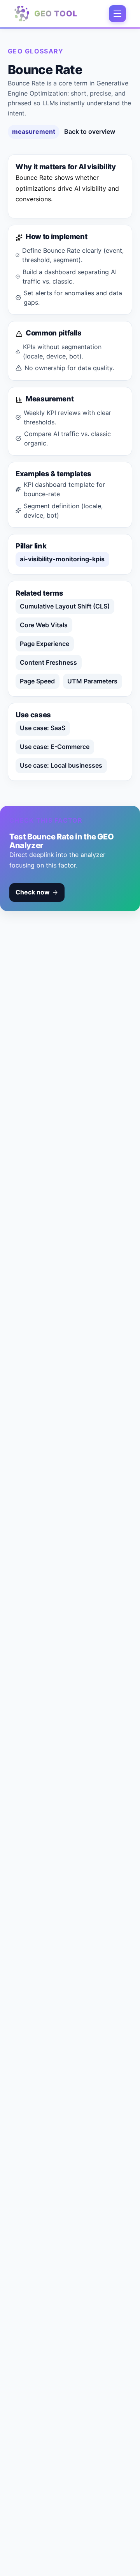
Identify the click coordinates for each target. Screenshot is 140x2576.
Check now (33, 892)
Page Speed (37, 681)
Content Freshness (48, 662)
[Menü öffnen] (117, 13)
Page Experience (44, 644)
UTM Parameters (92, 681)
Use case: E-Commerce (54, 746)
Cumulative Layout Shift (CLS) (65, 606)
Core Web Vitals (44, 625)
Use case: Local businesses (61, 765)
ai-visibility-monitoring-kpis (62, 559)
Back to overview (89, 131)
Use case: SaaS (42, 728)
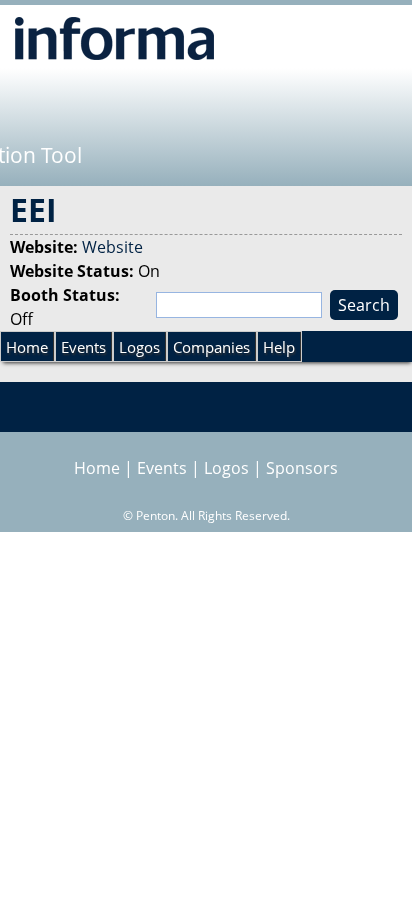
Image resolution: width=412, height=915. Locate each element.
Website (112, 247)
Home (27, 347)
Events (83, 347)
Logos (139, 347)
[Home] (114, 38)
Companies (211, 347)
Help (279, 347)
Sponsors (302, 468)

---

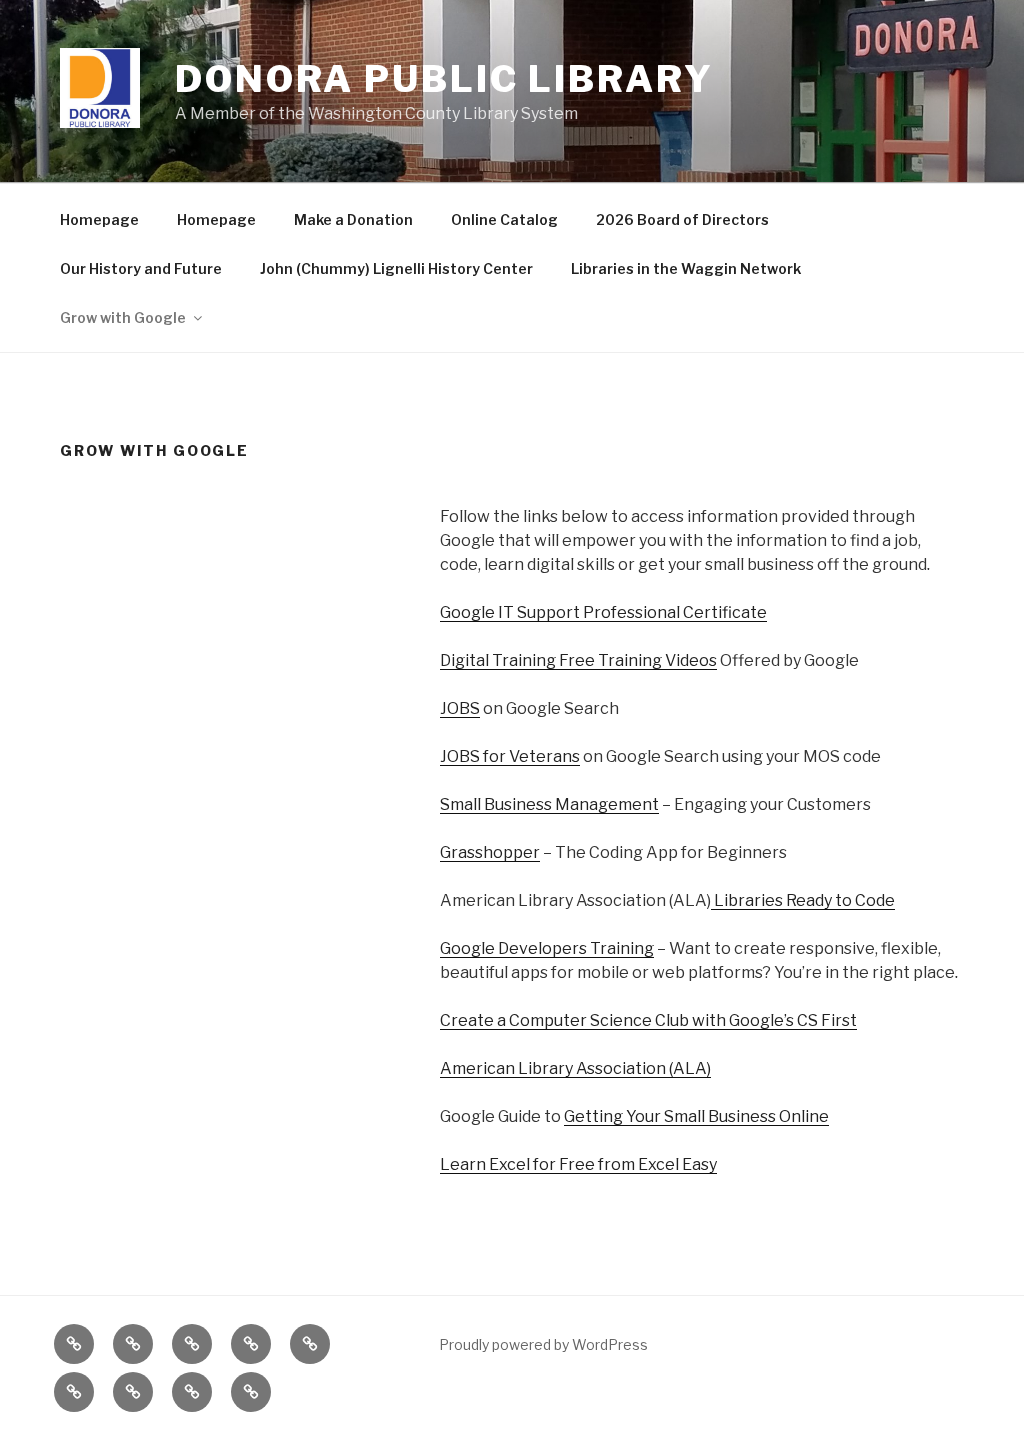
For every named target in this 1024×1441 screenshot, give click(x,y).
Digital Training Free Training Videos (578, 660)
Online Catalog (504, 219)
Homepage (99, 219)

Problem description -> Filter the listing for the word "case" and copy each line that has it.

Response box ->
Use case: E-Commerce (54, 746)
Use case: Local businesses (61, 765)
Use case: SaaS (42, 728)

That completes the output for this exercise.